Around £2bn has been spent on 12 hospital mergers in the last five years, a report by the King’s Fund has found, but there is growing evidence that the amalgamations do not lead to the intended efficiency benefits.

In an examination of 20 mergers of NHS trusts and foundation trusts between 2010 and 2015, the think-tank has been able to access financial information for 12.

The analysis found that these high-profile deals, which included the merger of Royal Free London NHS Foundation Trust with Barnet and Chase Farm NHS Trust, and Central Manchester University Hospitals joining with Trafford Healthcare NHS Trust, did not resolve difficulties faced by the hospitals beforehand.

The majority of the mergers studied were initiated by national regulators or special administrators, the Foundation trust and NHS trust mergers report notes. The moves were intended to help NHS trusts become foundation trusts or to rescue them from financial difficulty.

However, King’s Fund project director Ben Collins, who authored the report, said NHS leaders have been “betting the farm on time-consuming, costly and risky mergers, despite a lack of evidence that they lead to more sustainable organisations”.

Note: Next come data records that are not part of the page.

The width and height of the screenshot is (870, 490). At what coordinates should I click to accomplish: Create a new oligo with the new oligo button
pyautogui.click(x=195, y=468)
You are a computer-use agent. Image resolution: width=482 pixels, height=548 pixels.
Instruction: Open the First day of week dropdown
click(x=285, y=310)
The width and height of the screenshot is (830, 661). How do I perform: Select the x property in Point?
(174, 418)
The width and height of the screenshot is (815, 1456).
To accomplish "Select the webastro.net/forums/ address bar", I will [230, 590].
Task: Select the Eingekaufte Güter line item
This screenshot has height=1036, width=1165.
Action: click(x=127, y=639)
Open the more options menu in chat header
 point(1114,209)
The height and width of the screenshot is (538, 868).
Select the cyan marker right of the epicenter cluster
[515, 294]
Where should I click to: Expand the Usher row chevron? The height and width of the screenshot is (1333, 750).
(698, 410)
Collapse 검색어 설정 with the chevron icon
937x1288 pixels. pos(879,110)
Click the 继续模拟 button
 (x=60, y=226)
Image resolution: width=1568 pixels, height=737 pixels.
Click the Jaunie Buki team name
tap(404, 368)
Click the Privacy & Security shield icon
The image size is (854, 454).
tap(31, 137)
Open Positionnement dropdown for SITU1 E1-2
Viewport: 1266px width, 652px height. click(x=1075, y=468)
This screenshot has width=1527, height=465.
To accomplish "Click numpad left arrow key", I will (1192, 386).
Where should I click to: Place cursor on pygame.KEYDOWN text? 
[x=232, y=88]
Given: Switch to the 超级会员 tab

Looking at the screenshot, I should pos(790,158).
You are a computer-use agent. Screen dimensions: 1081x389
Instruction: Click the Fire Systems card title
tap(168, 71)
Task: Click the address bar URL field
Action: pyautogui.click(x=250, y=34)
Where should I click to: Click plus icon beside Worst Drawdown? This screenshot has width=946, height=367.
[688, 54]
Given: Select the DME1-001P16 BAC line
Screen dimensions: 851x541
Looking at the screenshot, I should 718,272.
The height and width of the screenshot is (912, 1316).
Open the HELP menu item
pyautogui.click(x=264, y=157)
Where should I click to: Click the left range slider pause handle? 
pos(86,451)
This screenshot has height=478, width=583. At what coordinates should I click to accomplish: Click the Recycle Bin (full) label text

Recent NHS history revealed a series of “failed, or at least profoundly troubled, mergers”, he added.

“The £2bn spent on 12 hospital mergers over the past five years contrasts with just £200m so far made available to support the new models of care being rolled out across the country under the plans in the NHS Five Year Forward View. Instead of promoting mergers, NHS leaders should focus on developing alternative solutions that address the underlying causes of the problems facing struggling hospitals.”

The report concludes that in many cases there was never a clear rationale behind merger plans, with serious weaknesses in the assessment of alternative options. It also notes that mergers continued to be pursued despite growing evidence that they were unlikely to deliver the intended benefits. There was also little recognition of the disadvantages of creating larger and more complex organisations.

Most of the £2bn funding for the deals was used to write down historic debts or to cover deficits and capital investment, rather than on reforms to make the merged organisations more sustainable. This indicated the mergers were often undertaken as a way to secure financing that would otherwise not have been made available, the analysis states.

Responding to the report, Paul Healy, a senior economic advisor to the NHS Confederation, said mergers are one of many options available to NHS leaders when deciding the future of their local service.

“NHS leaders now rarely select mergers as their preferred choice because our members are becoming increasingly aware of the challenges it presents,” he stated. “It would be short-sighted, though, to rule out mergers altogether because the decision on how best to deliver care needs to be made locally. It should be based on the needs of the local population using an informed analysis of the benefits and risks.”